Use case: "For any given query, need Provenance records also."

Approach: Given that a system is using Provenance records. When one needs the Provenance records in addition to the results of a query on other records (e.g. Query on MedicatioRequest), then one uses reverse include to request that all Provenance records also be returned. That is add ?_revinclude=Provenance:target. For details, see _revinclude.

Use case: "Digital Signature is needed to prove authenticity, integrity, and non-repudiation."

Approach: FHIR Resources are often parts of Medical Record, or are communicated as part of formal Medical Documentation. As such there is a need to cryptographically bind a signature so that the receiving or consuming actor can verify authenticity, integrity, and non-repudiation. This functionality is provided through the signature element in Provenance Resource. Where the signature can be any local policy agreed to signature including Digital Signature methods and Electronic Signature. For details, see Security: Digital Signatures.

Digital Signatures bind cryptographically the exact contents, so that any changes will make the Digital Signature invalid. When a Resource is created, or updated the server is expected to update relevant elements that it manages (id, lastupdated, etc). These changes, although expected of normal RESTful create/update operations, will break any Digital Signature that has been calculated prior. One solution is to create the Digital Signature after the REST create operation completes, one must first confirm that the resulting created/updated Resource is as expected, then the Digital Signature is formed.

A variation of this happens in Messaging, Documents, and other interaction models. For details, see Ramifications of storage/retrieval variations

De-Identifiction is inclusive of pseudonymization and anonymization; which are the Process of reducing privacy risk by eliminating and modifying data elements to meet a targeted use-case.

Use-Case: "Requesting Client should have access to De-Identifed data only."

Trigger: Based on an Access Control decision that results in a PERMIT with an Obligation to De-Identify, the Results delivered to the Requesting Client would be de-identified.
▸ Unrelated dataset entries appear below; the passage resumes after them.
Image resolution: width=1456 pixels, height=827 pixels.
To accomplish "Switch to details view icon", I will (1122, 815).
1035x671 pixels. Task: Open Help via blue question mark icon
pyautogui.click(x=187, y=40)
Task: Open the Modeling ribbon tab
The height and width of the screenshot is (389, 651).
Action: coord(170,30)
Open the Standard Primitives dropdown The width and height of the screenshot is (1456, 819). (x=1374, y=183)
Consideration: This assumes the system knows the type and intencity of the de-identificaiton algorithm. Where de-identification is best viewed as a Process, not an algorithm. A Process that reduces Privacy risk while enabling a targeted and authorized use-case.

Discussion: With the Observation Resource, one would remove the subject element as it is a Direct Identifier. However there are many other Reference elements that can easily be used to navigate back to the Subject; e.g., Observation.context value of Encounter or EpisodeOfCare; or Observation.performer.
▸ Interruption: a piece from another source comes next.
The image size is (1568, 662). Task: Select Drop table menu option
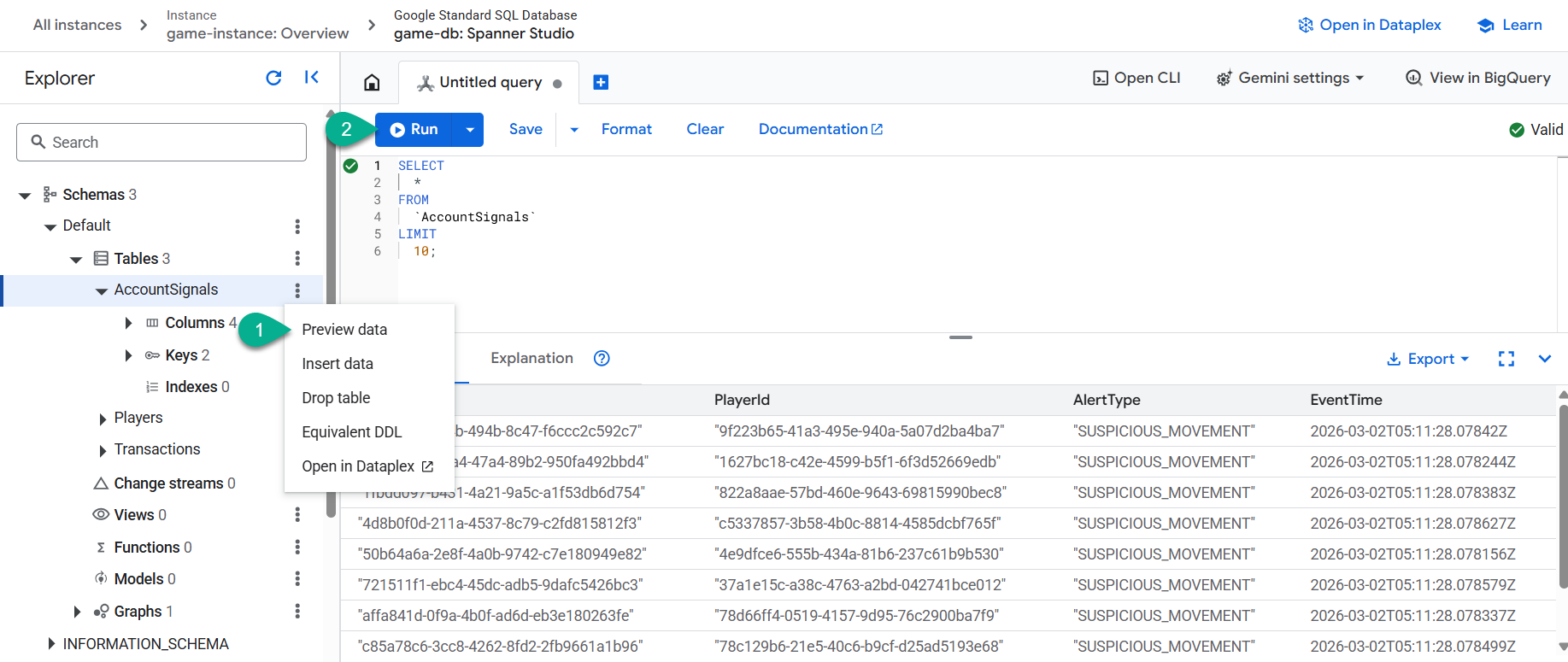pyautogui.click(x=336, y=398)
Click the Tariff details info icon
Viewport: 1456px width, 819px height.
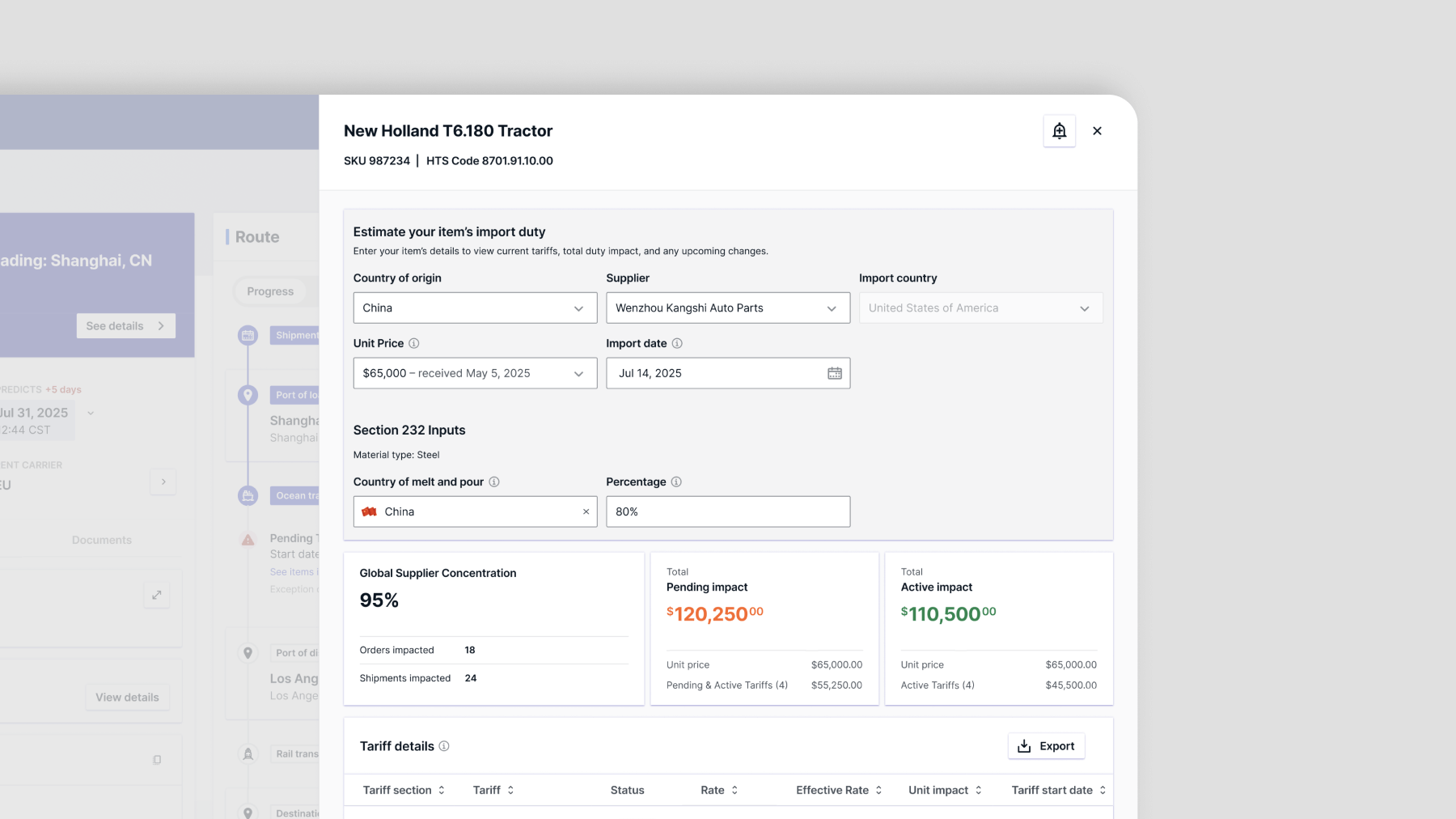(x=444, y=746)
Some identifiers in Observation Resource:

  • Direct Identifiers: .identifier, .subject, . performer, .text, .specimen, .device, .related, .text, .comment
  • Indirect Identifiers: ..issued, .component

Emphasis: The .specimen is a direct identifier of a particular specimen; and would be an indirect identifier of a particular person. There is a ramification of having the specimen identifier. One solution is to create pseudo specimen resources that will standin for the original specimen resource. This psudo specimen management is supplied by a trusted-third-party that maintains a database of pseudo-identifiers with authorized reversability.

Further Standards: Health: ISO Pseudonymization , NIST IR 8053 - De-Identification of Personal Information , IHE De-Identificaiton Handbook , DICOM (Part 15, Chapter E)

In the STU3 release, FHIR includes building blocks and principles for creating secure, privacy-oriented health IT systems; FHIR does not mandate a single technical approach to security and privacy.

In future releases, we are anticipate including guidance on:

  • incorporate the SMART on FHIR authorization specification, for user-authorized apps,
  • methods for organization-to-organization authorization,
  • more details about how to use digital Signatures for data integrity and non-repudiation, including an approach that supports some level of manipulation of resources (e.g. separating the entries in a bundle, or conversion between XML and JSON during processing),
  • more detailed Consent management, including support for specific consent use cases.